Comment ça se passe dans Naskel
Dans Naskel, un produit décrit ce que vous vendez ou consommez. Sa fiche regroupe les champs utiles : référence (SKU), code-barres, unité (pièce, kg, m…), prix de vente, coût, l'option de suivi de stock et un seuil d'alerte. Le prix de vente s'applique automatiquement quand le produit est ajouté à une ligne de devis ou de facture, ce qui garantit la cohérence de vos tarifs.
Le suivi de stock se règle produit par produit. Seuls les produits dont il est activé voient leur quantité décomptée ; un service, ou un produit que vous ne voulez pas suivre, reste sans stock. Pour chaque produit suivi, Naskel résume l'état en un coup d'œil : ok, faible (sous le seuil), rupture, ou non suivi.

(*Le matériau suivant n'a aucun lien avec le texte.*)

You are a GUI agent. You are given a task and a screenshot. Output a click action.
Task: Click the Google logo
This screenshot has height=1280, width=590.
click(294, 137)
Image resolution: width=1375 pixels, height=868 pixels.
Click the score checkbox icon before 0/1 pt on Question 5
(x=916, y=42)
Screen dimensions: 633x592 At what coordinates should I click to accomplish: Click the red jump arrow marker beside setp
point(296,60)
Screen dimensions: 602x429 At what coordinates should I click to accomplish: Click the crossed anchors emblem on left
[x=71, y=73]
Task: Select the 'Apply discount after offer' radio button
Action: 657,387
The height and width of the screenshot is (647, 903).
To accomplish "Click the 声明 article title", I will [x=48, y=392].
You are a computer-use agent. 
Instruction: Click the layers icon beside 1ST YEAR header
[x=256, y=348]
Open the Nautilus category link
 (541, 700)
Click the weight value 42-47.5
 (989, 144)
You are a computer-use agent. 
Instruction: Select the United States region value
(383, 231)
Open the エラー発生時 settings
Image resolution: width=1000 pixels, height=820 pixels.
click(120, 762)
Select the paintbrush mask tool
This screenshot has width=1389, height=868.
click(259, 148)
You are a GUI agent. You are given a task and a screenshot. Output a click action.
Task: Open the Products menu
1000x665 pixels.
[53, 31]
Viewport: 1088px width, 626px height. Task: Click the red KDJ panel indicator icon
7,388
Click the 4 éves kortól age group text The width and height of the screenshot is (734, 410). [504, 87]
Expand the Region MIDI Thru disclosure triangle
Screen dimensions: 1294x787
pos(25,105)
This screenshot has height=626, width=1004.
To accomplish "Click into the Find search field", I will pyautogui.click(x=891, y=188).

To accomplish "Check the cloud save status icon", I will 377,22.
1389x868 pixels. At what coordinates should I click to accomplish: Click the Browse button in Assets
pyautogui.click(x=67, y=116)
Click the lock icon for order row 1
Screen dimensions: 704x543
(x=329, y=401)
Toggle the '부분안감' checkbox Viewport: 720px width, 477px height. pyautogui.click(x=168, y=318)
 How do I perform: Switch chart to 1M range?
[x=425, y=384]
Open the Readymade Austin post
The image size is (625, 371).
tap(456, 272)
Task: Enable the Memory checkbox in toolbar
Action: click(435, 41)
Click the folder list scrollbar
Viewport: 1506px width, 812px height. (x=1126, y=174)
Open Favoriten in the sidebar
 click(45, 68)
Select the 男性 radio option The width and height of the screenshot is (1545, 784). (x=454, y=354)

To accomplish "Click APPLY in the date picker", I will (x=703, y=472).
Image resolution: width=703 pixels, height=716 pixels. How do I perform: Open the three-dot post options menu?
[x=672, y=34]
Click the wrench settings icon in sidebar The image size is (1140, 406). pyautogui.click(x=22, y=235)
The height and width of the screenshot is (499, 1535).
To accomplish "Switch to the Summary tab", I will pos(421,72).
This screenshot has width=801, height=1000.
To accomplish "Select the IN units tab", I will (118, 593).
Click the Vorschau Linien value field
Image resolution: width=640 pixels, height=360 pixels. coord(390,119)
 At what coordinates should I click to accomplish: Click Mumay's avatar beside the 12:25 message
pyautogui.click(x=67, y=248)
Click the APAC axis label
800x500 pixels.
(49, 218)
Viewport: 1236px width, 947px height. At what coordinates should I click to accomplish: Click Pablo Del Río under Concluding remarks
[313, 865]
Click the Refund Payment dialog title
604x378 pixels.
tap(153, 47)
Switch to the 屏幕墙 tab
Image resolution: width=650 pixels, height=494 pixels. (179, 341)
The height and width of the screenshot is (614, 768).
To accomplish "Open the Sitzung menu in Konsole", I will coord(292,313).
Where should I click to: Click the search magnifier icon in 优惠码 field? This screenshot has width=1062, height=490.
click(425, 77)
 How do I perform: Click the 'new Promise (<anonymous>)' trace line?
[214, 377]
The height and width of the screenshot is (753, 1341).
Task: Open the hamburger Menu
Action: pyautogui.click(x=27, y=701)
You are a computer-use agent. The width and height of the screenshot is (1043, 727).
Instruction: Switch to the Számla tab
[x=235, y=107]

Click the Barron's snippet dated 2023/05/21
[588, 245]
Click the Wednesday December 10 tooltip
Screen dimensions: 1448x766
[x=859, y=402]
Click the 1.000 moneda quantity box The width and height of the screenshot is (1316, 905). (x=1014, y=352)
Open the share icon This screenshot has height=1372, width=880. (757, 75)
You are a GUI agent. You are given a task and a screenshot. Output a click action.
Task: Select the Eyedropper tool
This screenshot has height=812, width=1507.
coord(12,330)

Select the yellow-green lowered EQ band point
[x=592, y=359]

Pour constituer votre catalogue rapidement, l'import CSV vous permet d'injecter votre liste existante d'un coup, et l'export CSV est également disponible. Une précision pour les équipes techniques : les produits ne se créent pas via l'API publique. On les gère dans l'application ; l'API sert à lire les produits et à ajuster le stock.
En résumé
- Un catalogue propre accélère les devis et fiabilise vos prix : vous sélectionnez au lieu de ressaisir.
- Cinq champs suffisent à démarrer : référence, code-barres, unité, prix de vente, coût.
- Le prix de vente attaché au produit assure des tarifs cohérents d'un devis à l'autre.
- Activez le suivi de stock seulement sur les produits qui en ont besoin ; les services restent sans stock.
- L'état de chaque produit suivi se lit d'un coup d'œil : ok, faible, rupture ou non suivi.
- Démarrez par l'import CSV de vos best-sellers, puis enrichissez au fil de l'eau.
Un catalogue bien structuré, c'est moins de saisie, des prix qui se tiennent, et un stock qui ne vous prend jamais en traître.